Wednesday’s New Addams Family
Wednesday’s New Addams Family
The Addams Family has changed a lot over the years, from a TV show in the 1960s to big-budget movies in the 1990s to a Broadway musical in 2010 and two weird CG-animated movies in the last few years. The changes were all to fit the times, or really to go against them. In the new Netflix show Wednesday, which is about the family’s scary only daughter, the macabre “good-for-nothings” is more like how cartoonist Charles Addams first drew them in The New Yorker.

Look at Catherine Zeta-Jones as the family matriarch Morticia, Luis Guzmán as the family patriarch Gomez, Jenna Ortega as the main character Wednesday, and Isaac Ordonez as Pugsley, the brother who always ends up in trouble. Tim Burton is an executive producer, and he also directed four of the eight episodes, which helped shape how the whole series looked. The show will start airing this fall. Perhaps the strangest thing about it is that he hasn’t made an Addams Family project before.
Burton’s first real move into television was with the help of his longtime collaborator, four-time Oscar winner, and costume designer Colleen Atwood. She gave Morticia her signature “vampire chic” look and gave Gomez his “fancy prisoner” pinstripes. Wednesday only sees things in black and white, so she only wears those colors, preferably with a sharp collar. Pugsley is the only one in the clan who never looks neat. He always wears short pants and horizontal stripes. It makes him look like an old TV that is turned off.

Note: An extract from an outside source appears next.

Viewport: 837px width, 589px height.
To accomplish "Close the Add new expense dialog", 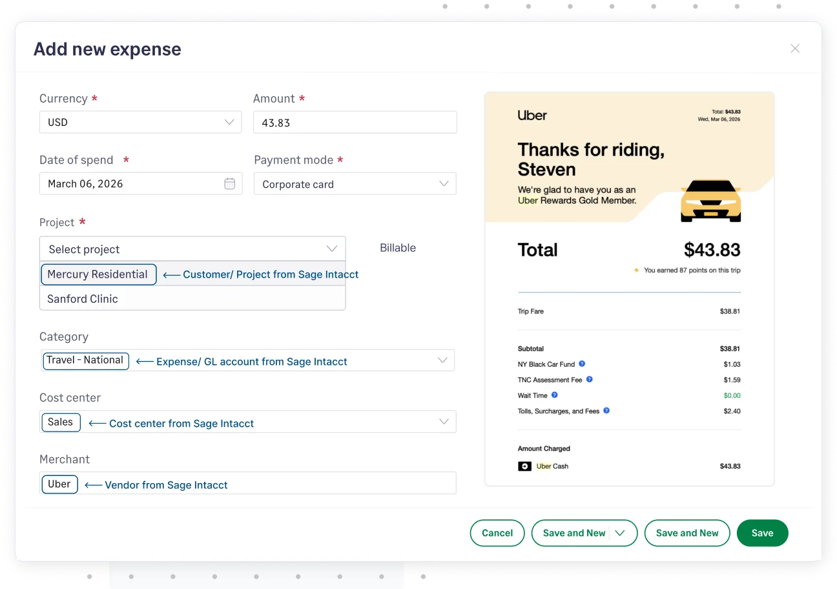I will pos(795,48).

Miles Millar and Alfred Gough came up with the idea for the show:
Smallville’s creators, Miles Millar and Alfred Gough came up with the idea for the show. They asked Burton to bring his weird ideas to the family of gothic outcasts. “He wanted the silhouette to look more like the Charles Addams cartoons, in which Gomez is shorter than Morticia, rather than the cool Raul Julia version in the movies,” says Gough.

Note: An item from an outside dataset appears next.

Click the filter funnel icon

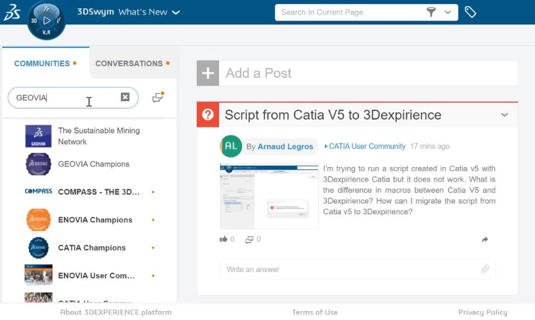click(431, 12)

“He’s also very slick and romantic, and I think he has all the classic Gomez traits, but he also brings something very different and new to the table,” says Millar. “It was very important to me that the show didn’t feel like a remake or a reboot. However, it fits in the Venn diagram of things that have happened before, but it is still its own thing. It doesn’t try to be like the movies or the TV show from the 1960s. That was very important to us, and Tim felt the same way.
Burton was not available for an interview. The 1991 Addams Family movie was pitched to him, but he turned it down. When Gough and Millar made their own case, they thought they would be turned down. Gough says, “Tim was always the Mount Everest of directors:”. Burton called them three days after he got the script for the first episode. This came as a surprise to them.
“His interest is in where the show was going and how it would end,” says Gough. Burton asked us a lot of questions about the TV work we had done before, like how we did it. He really liked that you spent time with Wednesday and got to know the character.
Millar says that the goal of the show was to make it like an eight-hour Tim Burton movie.
The murders that happen in the small town where Wednesday lives before she goes to Nevermore Academy, a prestigious boarding school for outcasts, are the series’ mystery. Death and decay don’t bother her at all. They are actually soothing at a time when she is learning to live on her own.
Now Wednesday is a senior in high school:
Wednesday is no longer a sad little girl, which is one way the show is different from the old Addams Family stories. She is now a senior in high school. She is still sad, but she is more independent. “Wednesday’s relationship with Morticia is the kind of relationship that hangs over the season,” says Gough. “How do you step out of the shadow of a mother as beautiful as Morticia?”
Even though they are dark and scary, the members of the Addams Family have always been happy and enthusiastic. This is a lot for Wednesday to handle. “She isn’t afraid of sharks or spiders or anything else, but she is afraid of feeling,” says Gough. “Wednesday can’t stand how much they show they like each other.”
She and her brother also love and hate each other in Ortega’s story. He’s mostly nice, but he gets picked on and bullied by people who don’t like him. “It’s okay for her to hurt him. “No one else is,” says Millar. “That’s what makes the difference. She will protect him from bullies or anything else until the end, but she can do whatever she wants. She looks out for him in a very Wednesday-like way.”
“Every family is strange, but this one is very strange, but they love each other,” says Millar. “And in the end, that’s what it’s all about: They always have each other’s backs, and that’s what love is all about.”
Uncle Fester is the only person in the family photo who stands out as being missing. He’s not here. Who is going to play him?
That will stay a secret for a little while longer. Gough says, “We have nothing to say about Uncle Fester.” “Don’t miss the show”.